Congrts. to the brother Skip, thanks for sharing.


----------



## SWAMPBUCK10PT (Apr 5, 2010)

*Ya he's having fun--This Beaver was a old war horse --when skinning it out it even had a 22 bullet in his back that had healed over-------he also caught 2 smaller one's last week------sb*


----------



## kiyote (Jun 15, 2014)

Short223 said:


> I love eating beaver.......


lol. that's a hairy one most around here are bald, maybe it's mange, the hairy ones are usually the ones that have no contact with others.


----------



## Jonbnks (Jan 21, 2012)

Good size beaver, sure had a decent chunk taken out of his tail.


----------



## Larry (Dec 2, 2010)

Tell him to subtract 0.064 ounces for that .22 slug. Thats makes the beaver weigh in at 35.996 lbs (bad bad Larry. :fryingpan: )

All kidding aside I think its great and I love the photo's thank-you!

Remember...coyotes can't fly

Larry


----------



## youngdon (Mar 10, 2010)

Right handed .....lmao Jimmy shutt


----------



## pokeyjeeper (Sep 5, 2013)

Nice job to you brother can I move in with you skip you guys have too much up there


----------



## SWAMPBUCK10PT (Apr 5, 2010)

*LOL!!! * :biggrin: :biggrin: :biggrin: :biggrin: *A**S LONG AS YOU HAVE A JOB AND KNOW HOW TO SPLIT WOOD AND SKIN GRIZZ* :smile: :smile:


----------



## Indiana Jones (Aug 28, 2014)

Well done! I want to kill a few but don't have the means or land to use traps. How does one find them to shoot? Just walk around a pond?


----------



## SWAMPBUCK10PT (Apr 5, 2010)

*MOST STATES NOT LEGAL TO SHOOT BEAVER TRAPS ONLY BETTER CHECK WITH YOUR DNR------------*


----------



## 220swift (Mar 2, 2011)

no no in Colorado.........................


----------



## Indiana Jones (Aug 28, 2014)

220swift said:


> no no in Colorado.........................

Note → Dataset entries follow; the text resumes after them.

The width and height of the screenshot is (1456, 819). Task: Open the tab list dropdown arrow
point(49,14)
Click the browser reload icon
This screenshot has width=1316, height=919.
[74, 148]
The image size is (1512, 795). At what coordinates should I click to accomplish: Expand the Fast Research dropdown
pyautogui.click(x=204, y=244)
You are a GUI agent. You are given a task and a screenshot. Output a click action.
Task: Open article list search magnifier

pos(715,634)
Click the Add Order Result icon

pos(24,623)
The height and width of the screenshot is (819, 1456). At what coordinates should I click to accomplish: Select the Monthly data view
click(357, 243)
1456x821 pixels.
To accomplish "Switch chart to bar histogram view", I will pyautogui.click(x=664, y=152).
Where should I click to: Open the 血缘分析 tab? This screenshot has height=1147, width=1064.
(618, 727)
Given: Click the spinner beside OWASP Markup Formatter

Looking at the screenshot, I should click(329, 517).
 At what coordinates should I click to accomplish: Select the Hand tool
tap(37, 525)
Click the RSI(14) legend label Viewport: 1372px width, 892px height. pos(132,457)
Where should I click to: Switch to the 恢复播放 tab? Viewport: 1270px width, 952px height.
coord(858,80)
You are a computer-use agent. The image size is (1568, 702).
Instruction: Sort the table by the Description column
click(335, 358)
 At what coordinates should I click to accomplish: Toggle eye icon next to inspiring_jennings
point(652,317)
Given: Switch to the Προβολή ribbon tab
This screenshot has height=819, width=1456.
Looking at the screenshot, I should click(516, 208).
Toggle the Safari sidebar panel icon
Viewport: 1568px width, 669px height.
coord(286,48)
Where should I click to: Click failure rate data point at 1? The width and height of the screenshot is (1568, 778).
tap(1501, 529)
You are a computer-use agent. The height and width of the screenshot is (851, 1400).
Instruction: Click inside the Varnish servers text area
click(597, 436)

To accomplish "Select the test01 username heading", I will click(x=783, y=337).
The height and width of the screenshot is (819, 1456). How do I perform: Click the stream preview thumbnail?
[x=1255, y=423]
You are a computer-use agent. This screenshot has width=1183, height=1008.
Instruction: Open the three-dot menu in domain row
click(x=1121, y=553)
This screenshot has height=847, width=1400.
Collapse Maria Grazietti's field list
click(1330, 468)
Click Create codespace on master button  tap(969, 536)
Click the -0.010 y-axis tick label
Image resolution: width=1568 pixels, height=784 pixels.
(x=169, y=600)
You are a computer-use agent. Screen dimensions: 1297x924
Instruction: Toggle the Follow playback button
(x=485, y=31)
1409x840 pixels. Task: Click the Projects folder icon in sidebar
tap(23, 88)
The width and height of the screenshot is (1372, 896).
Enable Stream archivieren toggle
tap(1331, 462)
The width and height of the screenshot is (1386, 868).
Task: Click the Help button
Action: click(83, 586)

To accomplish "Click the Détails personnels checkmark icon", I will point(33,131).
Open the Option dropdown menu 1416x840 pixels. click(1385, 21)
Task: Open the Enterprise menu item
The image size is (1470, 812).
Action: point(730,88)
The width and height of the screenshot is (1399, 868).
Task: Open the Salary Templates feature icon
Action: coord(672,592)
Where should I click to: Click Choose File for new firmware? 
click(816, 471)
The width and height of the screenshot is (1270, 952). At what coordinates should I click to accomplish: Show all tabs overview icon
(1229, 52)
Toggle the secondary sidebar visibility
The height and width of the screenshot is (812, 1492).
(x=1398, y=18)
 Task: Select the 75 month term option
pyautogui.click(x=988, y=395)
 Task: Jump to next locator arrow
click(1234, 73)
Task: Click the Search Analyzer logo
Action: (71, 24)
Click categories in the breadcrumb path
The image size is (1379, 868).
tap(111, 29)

Whats a no no? They're in the small game brochure. Is that just for trapping? Are we allowed to shoot them?


----------



## kiyote (Jun 15, 2014)

Indiana Jones said:


> Whats a no no? They're in the small game brochure. Is that just for trapping? Are we allowed to shoot them?


can't speak to the laws in your state but here in idaho you can not shoot them.


----------